L’objet de la convoitise ? La fête de la St-Fiacre !

Voilà plus de 250 ans que les habitants de ce quartier célèbrent et rendent hommage à l’une des plus belles professions de la terre : les jardiniers. Quoi de plus beau, en effet, que de travailler au rythme des saisons et de proposer des légumes, des fruits et des fleurs !

Avant et malgré le diktat des grands groupes internationaux et l’ère triomphante des spéculations et du dumping social entre pays, les femmes et les hommes de ce quartier ont eu la sagesse de reconnaître ce qui était vital pour eux : la relation de l’homme avec sa terre nourricière.

Certes, elle s’est exprimée à travers le prisme de la religion – un saint, une légende – pour fédérer les énergies ou pour formuler une explication à bien des mystères. Cela prendrait aujourd’hui d’autres formes et l’on ne peut porter un jugement sur leur choix à l’époque.

Ce rendez-vous a marqué et rythmé la vie de la Robertsau, jusqu’à ce que les derniers maraichers baissent les bras, face à une société qui préfère la culture intensive, faire venir le raisin de l’hémisphère sud, manger des fraises en hiver, ou qu’ils ne puissent résister aux offres alléchantes des promoteurs immobiliers.

Face aux changements climatiques flagrants qui bouleversent les saisons, ils sont de plus en plus nombreux à vouloir remettre de l’ordre et les initiatives sont nombreuses : elles portent le nom de circuit court, bilan carbone, plan climat, bio, etc.

La relation particulière de la Robertsau avec la terre avait toute sa place pour faire école, pour que son esprit, fait de respect, d’humilité et surtout de générosité puisse servir d’exemple. La Confrérie des jardiniers Saint-Fiacre a su, dans le droit fil de Vatican II, insuffler cet esprit, ouvrant très largement ses portes et ses activités à tous ceux qui s’y retrouvaient : humilité, simplicité, ouverture, amitié, fraternité, œcuménisme,…

Mais la Confrérie Saint-Fiacre devait passer trois caps importants:

  •  la fin des maraichers à la Robertsau ;
  • un vieillissement des ses membres ;
  • la laïcisation de la société alsacienne.

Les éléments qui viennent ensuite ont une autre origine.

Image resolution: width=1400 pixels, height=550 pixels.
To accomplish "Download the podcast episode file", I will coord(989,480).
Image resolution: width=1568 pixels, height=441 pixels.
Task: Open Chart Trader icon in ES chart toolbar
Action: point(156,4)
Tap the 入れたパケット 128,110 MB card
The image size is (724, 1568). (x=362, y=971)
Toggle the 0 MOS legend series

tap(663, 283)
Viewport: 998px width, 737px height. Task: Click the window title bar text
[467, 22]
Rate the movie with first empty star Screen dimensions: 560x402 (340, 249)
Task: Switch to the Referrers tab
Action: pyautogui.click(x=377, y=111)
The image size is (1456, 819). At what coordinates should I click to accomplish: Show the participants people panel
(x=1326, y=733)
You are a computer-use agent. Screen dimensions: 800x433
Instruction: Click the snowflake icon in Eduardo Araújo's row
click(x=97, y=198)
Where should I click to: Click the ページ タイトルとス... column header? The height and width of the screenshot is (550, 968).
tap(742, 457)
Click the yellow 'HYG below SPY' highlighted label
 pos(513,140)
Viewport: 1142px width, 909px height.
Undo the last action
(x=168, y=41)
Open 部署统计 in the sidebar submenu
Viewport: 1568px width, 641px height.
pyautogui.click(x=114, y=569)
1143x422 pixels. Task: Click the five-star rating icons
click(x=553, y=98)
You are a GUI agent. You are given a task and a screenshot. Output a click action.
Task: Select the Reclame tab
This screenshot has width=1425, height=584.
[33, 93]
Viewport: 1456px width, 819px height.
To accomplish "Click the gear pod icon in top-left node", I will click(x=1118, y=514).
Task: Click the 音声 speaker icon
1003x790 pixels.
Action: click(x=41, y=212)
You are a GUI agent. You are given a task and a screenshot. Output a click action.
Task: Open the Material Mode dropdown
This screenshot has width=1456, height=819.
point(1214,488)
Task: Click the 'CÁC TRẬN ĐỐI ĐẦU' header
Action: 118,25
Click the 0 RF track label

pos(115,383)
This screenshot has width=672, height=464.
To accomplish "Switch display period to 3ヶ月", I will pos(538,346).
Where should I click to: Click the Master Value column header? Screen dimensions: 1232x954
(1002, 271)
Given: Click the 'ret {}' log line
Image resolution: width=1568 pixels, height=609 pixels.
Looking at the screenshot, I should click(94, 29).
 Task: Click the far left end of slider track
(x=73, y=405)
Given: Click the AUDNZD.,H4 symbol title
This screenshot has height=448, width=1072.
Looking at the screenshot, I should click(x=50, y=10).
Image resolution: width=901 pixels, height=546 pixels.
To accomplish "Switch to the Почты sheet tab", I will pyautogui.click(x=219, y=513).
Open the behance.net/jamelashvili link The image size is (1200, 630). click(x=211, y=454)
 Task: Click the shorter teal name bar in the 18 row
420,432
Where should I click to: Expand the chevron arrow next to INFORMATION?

Pourtant, bon pied, bon oeil, la fête de la Saint-Fiacre tenait. Elle rassemblait toutes les générations des acteurs de ce quartier, qui ne voulaient pour rien au monde manquer ce rendez-vous de l’amitié du deuxième dimanche de septembre. Cela tenait au charisme du président de la Confrérie Paul Hoffsess qui a toujours tenu à ce que la St-Fiacre soit une fête oecuménique, qui inclut et non qui divise. Chacun, croyant ou non, y trouvait son compte et était respecté.

L’heure de la retraite allait sonner pour la Confrérie avec le sentiment du devoir accompli. Certes, il n’y aurait pas de suite, mais les jardiniers savent que c’est le cycle de la vie.

Mais pour le malheur de la Saint-Fiacre, allaient survenir deux événements : la nomination de Nicole Dreyer comme adjointe de quartier et celle du nouveau curé de la paroisse Saint-Louis Didier Muntzinger.

Dès son arrivée à la Robertsau, Nicole Dreyer veut organiser une «fête de quartier». Elle réunit les principales associations du quartier pour «écouter» leurs propositions. Plusieurs voix s’élèvent pour dire qu’une telle fête existe déjà : la St-Fiacre ! Et si, pour l’instant, c’est une fête en partie religieuse, elle peut réunir et fédérer l’ensemble des habitants : le respect de la terre, le retour à une agriculture raisonnée…. Il y a en plus à la Robertsau, la ferme Bussière qui est le centre d’éducation à l’environnement, bref, des valeurs modernes en phase avec les préoccupations des habitants.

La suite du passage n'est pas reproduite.